When Trust is Verified Badly
Now, we can observe many flaws in just this one passage, but it should be noted that Low has done her reading and cites widely. The problem is that the analyses on which she is working are themselves flawed and, without detailed study outside of her discipline, she and other academics are unlikely to realise this. This is a hard warning for those of us who wish to research that assumptions are pervasive and insidious.
Rob Runacres, “HEMA Research: false truths and wishful thinking,” Western Martial Arts Workshop, Racine WI, September 2017 https://www.renaissanceswordclub.com/2017/09/27/hemaresearch/
In an earlier post, I argued that science advances human knowledge through a network that tests claims before they become premises in bigger arguments, and then tests the structure of those arguments to make sure they can hold the weight placed upon them. Past the early days of a field of knowledge, understanding advances because of systems and communities not lone geniuses who do everything themselves. Communities can ask more and harder questions than any one person can. But anyone who follows science news knows that this does not always happen. How can this system of verified trust fail?
Sometimes a claim lies in the no-mans-land between communities. Ancient historians started to toy with a really unlikely theory about ancient linen armour because ancient archaeologists had no finds to offer them, and armour scholars and armourers were different communities. They could have read a few books on the world history of armour, or talked to armour experts, but none of the people peer-reviewing their work or drinking coffee with then at a conference knew that those were evidence and experts they should talk about. The PhD student and fencer above accuses a researcher with a literary orientation of assuming that fencing before the 16th century was crude. We now have a bookshelf full of sources showing that late medieval fighting arts were sophisticated, but there was very little interest in then before the 1990s, and they still get more interest from amateurs than medievalists and literary scholars. The researcher could have found the evidence against her belief, but she did not know who to ask or where to find it (and the people who reviewed her book before publication did not know either). The authorities she trusted did not know anything about late medieval fighting arts, but still spoke confidently about them, and she did not know that they were just talking.
Other times, the researchers don’t know how to use their methods of verification. Every time I read a statistician talk about methods in the quantitative social sciences, they complain that many psychologists and so on do not have a good undergraduate understanding of statistics but just know how to perform rote calculations. Economists Reinhart and Rogoff got governments to follow their ‘scientific’ argument for austerity until an undergraduate noticed that they had set up their calculations wrong in Microsoft Excel. The archaeologists who argued that Tall el-Hamman in Jordan was destroyed by a comet have been accused of misunderstanding how mud brick falls as a site decays, how pottery reacts to heat, and how to distinguish between damage to bones at death and damage to bones after death. Its not for nothing that Richard Feynman named this cargo-cult science. The methods of science are impressive, and its all too tempting to use them as props or rhetorical tools but not to try and disprove your cherished beliefs.
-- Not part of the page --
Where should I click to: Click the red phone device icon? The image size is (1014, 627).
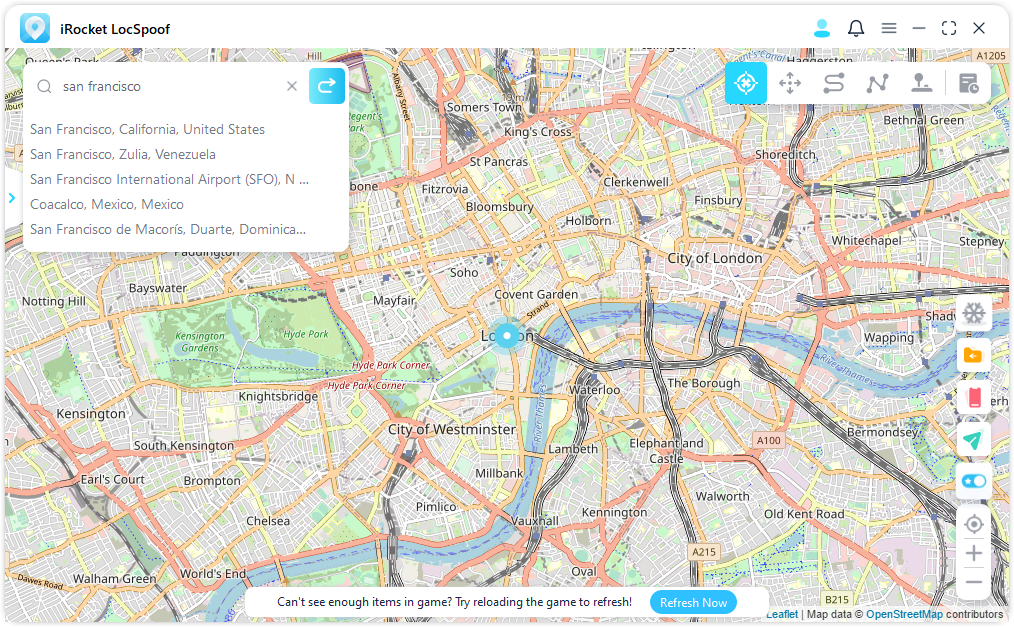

And Reinhart and Rogoff were not the only researchers to insist that even if the facts they based their argument on were incorrect, it was still true in a higher sense. Andrew E. Gelman the statistician believes that many researchers in these fields see numbers, statistical methods, and anecdotes as rhetorical spice to add taste to an argument which they find emotionally convincing.
Scientific methods are very powerful. But if a claim lies outside a community’s areas of expertise, they may not be able to test it as well as they think. And its very tempting to use the trappings of science as ritual paraphenalia and not as something which could prove a cherished belief wrong or force you to redo months of work. Scientific methods are powerful but demanding, and human beings have trouble meeting those demands.
L. Sprague de Camp said that people will pay all they have to be bunked, but nothing to be debunked. Prove him wrong with a donation on Patreon or other payment processors.
Further Reading:
I would like to follow up on Maciej Ceglowski’s essay Scott and Scurvy (2010) which argues that the same Royal Navy which found a preventative for scurvy ended up just going through the motions a century later without ever realizing that what they were doing was no longer effective.
Andrew J. Gelman, “Biology as a Cumulative Science” https://statmodeling.stat.columbia.edu/2022/03/04/biology-as-a-cumulative-science-and-the-relevance-of-this-idea-to-replication/
Michał Sikorski, “Is Forensic Science in Crisis?” 31 March 2022 http://philsci-archive.pitt.edu/
PS (edit): the psychologist running rats in Feynman’s story seems to have been a Paul Thomas Young, but no published study exactly as he described has been identified. Which shows how it can be powerful but dangerous to skip these steps of verification when you are sure what you are saying is true and the story you illustrate it with is just a detail! Gwern has another theory here.